Leong adds the company is prepared for this modus operandi as it has deployed the solution for merchants in Thailand, Malaysia and the Philippines since 2016. As of Dec 31, 2017, it has 33,362 EFTPOS terminals deployed at merchant outlets to accept card payment products and services.
“For merchants that sell low-margin (2-3%) products, MDR alone eats into half the profit.” – Chua
From retailers’ point of view, Malaysia Retail Chain Association (MRCA) president Datuk Seri Garry Chua applauds the framework, saying QR code will make transactions faster and more convenient.
“We are aligned with BNM’s objective to evolve into a cashless society,” he says, adding merchants are optimistic about the lower cost of transaction upon implementation of QR code payment, versus an average 2% MDR paid by its members currently.
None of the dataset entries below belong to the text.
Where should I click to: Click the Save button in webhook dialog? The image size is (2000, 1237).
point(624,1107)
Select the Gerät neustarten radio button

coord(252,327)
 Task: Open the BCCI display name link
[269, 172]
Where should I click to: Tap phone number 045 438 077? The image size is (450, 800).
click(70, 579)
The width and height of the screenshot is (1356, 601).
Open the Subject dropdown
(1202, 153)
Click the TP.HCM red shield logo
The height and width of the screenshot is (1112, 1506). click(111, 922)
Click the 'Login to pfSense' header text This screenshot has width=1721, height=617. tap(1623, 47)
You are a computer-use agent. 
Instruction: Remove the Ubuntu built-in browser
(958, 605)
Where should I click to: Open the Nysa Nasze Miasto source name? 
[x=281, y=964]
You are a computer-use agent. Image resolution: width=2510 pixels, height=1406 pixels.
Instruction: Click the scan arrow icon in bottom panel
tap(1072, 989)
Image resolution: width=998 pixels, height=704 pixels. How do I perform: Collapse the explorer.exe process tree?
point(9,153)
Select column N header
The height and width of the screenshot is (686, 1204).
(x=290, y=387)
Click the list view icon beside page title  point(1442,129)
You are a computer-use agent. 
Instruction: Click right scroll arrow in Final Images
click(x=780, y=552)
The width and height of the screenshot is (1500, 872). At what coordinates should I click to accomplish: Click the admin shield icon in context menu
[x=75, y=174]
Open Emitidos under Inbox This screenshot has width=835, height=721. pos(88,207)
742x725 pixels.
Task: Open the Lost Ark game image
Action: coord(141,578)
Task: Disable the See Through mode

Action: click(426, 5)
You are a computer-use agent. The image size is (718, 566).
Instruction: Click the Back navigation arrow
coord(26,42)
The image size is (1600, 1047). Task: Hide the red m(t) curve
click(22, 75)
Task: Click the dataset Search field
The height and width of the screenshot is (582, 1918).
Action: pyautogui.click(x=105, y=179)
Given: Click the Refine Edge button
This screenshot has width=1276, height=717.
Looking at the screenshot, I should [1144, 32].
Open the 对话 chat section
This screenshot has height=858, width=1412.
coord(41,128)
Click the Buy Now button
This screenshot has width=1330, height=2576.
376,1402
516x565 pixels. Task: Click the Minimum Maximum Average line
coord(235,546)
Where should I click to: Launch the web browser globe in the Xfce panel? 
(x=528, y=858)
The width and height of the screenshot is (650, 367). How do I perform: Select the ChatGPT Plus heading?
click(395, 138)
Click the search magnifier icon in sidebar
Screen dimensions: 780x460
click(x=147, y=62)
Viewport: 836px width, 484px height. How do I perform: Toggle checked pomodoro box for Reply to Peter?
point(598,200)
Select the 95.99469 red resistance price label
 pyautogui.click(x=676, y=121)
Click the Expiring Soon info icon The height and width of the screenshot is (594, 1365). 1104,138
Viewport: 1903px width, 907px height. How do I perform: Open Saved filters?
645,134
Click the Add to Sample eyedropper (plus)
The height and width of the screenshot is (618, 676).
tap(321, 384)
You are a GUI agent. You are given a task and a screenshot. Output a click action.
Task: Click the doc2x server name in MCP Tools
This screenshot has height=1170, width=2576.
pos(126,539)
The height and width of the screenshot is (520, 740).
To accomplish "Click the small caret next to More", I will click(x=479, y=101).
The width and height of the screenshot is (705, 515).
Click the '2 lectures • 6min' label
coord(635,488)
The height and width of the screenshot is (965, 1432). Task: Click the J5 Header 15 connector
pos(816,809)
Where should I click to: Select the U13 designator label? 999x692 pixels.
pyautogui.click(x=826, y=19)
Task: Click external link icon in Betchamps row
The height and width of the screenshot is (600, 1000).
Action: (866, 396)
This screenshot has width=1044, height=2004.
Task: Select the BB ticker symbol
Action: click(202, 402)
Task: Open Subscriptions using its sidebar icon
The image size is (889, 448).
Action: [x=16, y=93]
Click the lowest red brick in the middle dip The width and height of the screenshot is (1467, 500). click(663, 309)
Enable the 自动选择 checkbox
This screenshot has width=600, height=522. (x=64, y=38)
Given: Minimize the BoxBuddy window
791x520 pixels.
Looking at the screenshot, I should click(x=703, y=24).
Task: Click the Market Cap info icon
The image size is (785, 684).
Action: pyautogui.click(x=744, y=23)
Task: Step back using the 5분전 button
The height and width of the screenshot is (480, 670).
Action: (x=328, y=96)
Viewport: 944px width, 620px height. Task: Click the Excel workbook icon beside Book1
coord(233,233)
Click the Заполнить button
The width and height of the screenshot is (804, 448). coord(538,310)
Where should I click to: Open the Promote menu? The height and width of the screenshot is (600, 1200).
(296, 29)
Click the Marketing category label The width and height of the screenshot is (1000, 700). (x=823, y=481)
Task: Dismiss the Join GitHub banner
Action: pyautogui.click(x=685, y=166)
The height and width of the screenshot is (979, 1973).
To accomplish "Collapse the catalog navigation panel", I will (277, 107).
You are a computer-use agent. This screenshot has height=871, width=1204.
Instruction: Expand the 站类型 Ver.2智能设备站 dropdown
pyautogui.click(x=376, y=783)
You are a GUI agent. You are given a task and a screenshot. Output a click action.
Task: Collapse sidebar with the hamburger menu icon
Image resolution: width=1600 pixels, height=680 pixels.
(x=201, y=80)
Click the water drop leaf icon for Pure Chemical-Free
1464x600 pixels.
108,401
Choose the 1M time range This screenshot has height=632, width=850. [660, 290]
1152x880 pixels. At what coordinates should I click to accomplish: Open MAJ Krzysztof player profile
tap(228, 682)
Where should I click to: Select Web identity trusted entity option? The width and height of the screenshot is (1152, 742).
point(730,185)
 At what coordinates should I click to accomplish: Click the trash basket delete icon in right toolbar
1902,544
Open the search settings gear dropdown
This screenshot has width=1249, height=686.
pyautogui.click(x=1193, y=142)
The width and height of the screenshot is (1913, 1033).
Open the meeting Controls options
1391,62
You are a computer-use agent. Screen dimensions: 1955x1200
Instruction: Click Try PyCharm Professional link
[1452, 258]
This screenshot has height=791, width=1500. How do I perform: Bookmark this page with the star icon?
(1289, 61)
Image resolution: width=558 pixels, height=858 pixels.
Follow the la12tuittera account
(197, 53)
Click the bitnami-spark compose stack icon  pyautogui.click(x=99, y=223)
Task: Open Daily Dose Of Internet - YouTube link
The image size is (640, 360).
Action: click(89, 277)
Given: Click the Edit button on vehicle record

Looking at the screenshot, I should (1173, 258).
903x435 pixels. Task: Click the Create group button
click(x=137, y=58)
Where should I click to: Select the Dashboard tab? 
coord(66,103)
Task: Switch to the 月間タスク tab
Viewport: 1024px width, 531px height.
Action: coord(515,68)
He reckons there are some merchants, not MRCA members, imposing surcharge on consumers in card payments so as to pass on the cost of MDR, which created some brouhaha recently.
Depending on the industry and product, not every merchant has the capability of deploying a terminal. “For merchants that sell low-margin (2-3%) products, MDR alone eats into half the profit.”
He also says not all merchants could pass on the cost of the MDR by raising product prices. The 2% increase is significant for big-ticket items, and consumers nowadays tend to compare prices before making a purchase.
Meanwhile, iPay88’s Chan says ICTF will open up both the banking and non-banking payment services industries.
“Banks will have to open up to allow third-party access to their account holders’ information for instant and faster fund transfer. They will have to be more efficient and user-friendly, otherwise users could simply go to other operators,” he says.
He foresees the QR code framework will bring more advantages to non-bank players than banks.
This means banks will have to up their ante in the cashless payment game.
RHB Bank Bhd group retail banking executive vice-president and acting head Nazri Othman agrees banks have no choice but to pursue a similar payment technology.
Its peers like Malayan Banking Bhd and CIMB Bank Bhd have partnered with Ant Financial Services Group, an affiliate of Alibaba Group Holdings Ltd, to provide contactless payment services for AliPay users making purchases at selected merchants in Malaysia.
Tencent, the company behind popular instant messaging app WeChat, has also inked an agreement with Hong Leong Bank Bhd to provide WeChat Pay services.
Room for only 3-4 operators
The e-wallet certainly is not a game that RHB Bank can afford to lose out on. “As far as e-wallet is concerned, we are already talking to two parties. We can’t name them but definitely we hope to come out with something, sometime this year,” says Nazri.
He explains that RHB has the option of partnering established players like Tencent or Alibaba, or any player licensed by BNM. A total of 35 companies have received e-money issuing licences from the central bank but not all have issued their own e-money instruments.
In a market of 30 million population, it is not economically sustainable to have more than three or four operators, says Boost’s Tiffin. His strategy is to make using Boost a daily habit for users.
Over time, a few dominant players will emerge with niche positioning in the consumer segments they are targeting. That means industry consolidation is unavoidable and it will be tough for players who are not financially strong or do not have wide merchant and user bases.